**What is expected:** Which lines in the records below contain the word "browser"? Return each of them.

START Given information

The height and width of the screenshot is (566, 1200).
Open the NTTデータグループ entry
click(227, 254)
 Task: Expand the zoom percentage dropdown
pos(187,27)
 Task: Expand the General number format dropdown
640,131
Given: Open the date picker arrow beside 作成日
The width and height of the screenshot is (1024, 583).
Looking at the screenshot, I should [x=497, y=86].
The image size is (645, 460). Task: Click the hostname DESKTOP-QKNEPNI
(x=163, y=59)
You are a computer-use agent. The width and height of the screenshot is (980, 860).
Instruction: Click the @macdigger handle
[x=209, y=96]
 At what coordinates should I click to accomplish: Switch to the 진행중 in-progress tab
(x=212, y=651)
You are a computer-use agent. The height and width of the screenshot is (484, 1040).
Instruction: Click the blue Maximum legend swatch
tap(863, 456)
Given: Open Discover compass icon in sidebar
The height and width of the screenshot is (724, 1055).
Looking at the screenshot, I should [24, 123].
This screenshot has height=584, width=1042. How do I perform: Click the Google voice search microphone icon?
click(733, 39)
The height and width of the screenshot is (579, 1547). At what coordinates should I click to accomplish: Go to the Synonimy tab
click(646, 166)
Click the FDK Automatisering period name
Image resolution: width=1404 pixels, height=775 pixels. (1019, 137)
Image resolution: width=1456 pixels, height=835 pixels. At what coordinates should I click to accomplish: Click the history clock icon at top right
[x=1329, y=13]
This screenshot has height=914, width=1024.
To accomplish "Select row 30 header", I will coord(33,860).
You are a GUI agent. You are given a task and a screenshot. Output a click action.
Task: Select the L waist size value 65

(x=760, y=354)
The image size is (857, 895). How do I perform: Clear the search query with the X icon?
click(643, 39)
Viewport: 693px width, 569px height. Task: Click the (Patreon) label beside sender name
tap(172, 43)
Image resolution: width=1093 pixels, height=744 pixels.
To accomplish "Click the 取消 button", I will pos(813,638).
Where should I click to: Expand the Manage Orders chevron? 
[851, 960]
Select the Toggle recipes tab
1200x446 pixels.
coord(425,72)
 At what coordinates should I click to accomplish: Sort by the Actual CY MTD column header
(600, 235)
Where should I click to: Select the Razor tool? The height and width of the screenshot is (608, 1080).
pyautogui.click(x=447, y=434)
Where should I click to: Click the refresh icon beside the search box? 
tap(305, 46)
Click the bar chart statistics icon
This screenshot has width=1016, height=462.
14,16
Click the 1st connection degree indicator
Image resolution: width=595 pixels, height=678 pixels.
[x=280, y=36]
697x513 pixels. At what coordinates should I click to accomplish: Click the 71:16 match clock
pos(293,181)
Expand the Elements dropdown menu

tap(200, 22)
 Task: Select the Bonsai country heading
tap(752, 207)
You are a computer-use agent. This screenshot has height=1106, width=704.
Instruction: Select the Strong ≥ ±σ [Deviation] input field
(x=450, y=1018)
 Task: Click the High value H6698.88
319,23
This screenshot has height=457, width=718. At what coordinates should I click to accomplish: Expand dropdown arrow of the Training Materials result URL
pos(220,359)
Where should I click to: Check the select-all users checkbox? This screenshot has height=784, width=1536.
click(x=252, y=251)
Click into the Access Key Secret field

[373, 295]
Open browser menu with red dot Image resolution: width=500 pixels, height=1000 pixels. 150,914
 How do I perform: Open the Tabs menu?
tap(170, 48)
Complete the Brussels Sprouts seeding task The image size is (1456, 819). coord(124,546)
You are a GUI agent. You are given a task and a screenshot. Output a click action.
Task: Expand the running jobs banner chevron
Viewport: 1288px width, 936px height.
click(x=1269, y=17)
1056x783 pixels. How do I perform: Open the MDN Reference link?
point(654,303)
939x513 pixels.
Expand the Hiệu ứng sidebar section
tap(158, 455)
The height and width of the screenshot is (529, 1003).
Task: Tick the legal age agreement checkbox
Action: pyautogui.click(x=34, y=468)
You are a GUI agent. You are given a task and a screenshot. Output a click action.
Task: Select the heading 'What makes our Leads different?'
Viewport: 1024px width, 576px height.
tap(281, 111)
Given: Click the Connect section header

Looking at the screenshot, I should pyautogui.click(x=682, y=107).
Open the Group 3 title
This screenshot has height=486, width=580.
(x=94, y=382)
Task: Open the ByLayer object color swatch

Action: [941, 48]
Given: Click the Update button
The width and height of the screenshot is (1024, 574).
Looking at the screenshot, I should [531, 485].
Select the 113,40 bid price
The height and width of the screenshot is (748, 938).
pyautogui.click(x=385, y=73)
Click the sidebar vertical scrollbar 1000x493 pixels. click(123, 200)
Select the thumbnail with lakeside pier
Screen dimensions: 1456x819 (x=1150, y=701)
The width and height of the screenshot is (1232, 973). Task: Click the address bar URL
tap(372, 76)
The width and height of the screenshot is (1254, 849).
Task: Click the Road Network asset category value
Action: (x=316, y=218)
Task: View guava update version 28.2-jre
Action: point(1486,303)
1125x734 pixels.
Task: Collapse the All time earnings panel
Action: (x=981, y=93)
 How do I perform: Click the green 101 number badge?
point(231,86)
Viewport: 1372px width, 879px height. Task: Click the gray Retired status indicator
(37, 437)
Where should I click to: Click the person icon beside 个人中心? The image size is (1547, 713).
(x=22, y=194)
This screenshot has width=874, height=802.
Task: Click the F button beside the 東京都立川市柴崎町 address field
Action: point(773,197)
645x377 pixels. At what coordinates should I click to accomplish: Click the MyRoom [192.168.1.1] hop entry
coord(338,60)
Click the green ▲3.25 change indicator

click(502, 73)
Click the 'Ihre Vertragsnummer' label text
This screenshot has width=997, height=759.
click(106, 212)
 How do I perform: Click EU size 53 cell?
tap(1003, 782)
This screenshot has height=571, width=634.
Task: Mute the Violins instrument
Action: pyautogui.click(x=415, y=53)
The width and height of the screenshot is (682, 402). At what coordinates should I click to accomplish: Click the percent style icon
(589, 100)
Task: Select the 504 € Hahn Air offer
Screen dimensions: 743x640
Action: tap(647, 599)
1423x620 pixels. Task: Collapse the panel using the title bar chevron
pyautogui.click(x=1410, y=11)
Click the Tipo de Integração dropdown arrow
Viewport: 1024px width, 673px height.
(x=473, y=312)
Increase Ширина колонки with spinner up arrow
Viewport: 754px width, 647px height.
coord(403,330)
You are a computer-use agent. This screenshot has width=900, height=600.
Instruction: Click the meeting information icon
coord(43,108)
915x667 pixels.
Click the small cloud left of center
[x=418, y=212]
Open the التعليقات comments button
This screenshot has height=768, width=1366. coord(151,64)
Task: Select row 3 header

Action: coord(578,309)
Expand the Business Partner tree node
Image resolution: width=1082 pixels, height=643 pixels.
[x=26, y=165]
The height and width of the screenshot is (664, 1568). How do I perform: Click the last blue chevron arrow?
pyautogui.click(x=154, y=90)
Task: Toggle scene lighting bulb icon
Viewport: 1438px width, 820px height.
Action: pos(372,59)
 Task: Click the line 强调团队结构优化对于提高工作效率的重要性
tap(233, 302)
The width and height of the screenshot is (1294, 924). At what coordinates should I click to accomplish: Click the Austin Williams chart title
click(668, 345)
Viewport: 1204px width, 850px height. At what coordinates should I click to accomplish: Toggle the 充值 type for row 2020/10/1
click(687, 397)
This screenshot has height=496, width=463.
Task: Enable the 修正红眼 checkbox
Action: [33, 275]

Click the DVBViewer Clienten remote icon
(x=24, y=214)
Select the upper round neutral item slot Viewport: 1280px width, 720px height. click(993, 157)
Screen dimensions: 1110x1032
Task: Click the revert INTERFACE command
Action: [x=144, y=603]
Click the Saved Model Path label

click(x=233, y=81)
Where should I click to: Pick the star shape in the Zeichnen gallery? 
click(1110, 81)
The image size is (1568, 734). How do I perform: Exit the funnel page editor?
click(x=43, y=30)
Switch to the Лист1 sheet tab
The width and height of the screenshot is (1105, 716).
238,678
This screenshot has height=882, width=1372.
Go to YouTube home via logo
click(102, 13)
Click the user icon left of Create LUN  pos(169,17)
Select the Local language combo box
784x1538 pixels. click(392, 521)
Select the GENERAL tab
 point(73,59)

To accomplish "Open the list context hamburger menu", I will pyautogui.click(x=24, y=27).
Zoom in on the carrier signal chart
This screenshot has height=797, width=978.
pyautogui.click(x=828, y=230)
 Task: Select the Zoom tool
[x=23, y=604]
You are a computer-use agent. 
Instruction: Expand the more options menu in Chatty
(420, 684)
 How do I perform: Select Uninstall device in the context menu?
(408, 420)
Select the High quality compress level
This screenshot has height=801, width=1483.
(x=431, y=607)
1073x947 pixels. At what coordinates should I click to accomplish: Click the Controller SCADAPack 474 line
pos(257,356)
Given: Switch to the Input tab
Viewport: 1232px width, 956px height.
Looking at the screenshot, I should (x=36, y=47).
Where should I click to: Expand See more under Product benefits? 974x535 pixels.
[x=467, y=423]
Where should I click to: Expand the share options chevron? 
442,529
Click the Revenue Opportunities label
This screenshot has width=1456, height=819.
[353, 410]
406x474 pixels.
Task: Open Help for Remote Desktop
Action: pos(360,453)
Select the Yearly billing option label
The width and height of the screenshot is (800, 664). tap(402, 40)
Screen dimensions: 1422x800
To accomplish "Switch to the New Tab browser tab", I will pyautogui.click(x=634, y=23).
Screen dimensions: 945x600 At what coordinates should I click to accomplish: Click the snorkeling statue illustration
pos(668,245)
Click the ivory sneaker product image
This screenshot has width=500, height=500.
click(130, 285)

END Given information

**Solution:**
Open browser menu with red dot Image resolution: width=500 pixels, height=1000 pixels. 150,914
To accomplish "Switch to the New Tab browser tab", I will pyautogui.click(x=634, y=23).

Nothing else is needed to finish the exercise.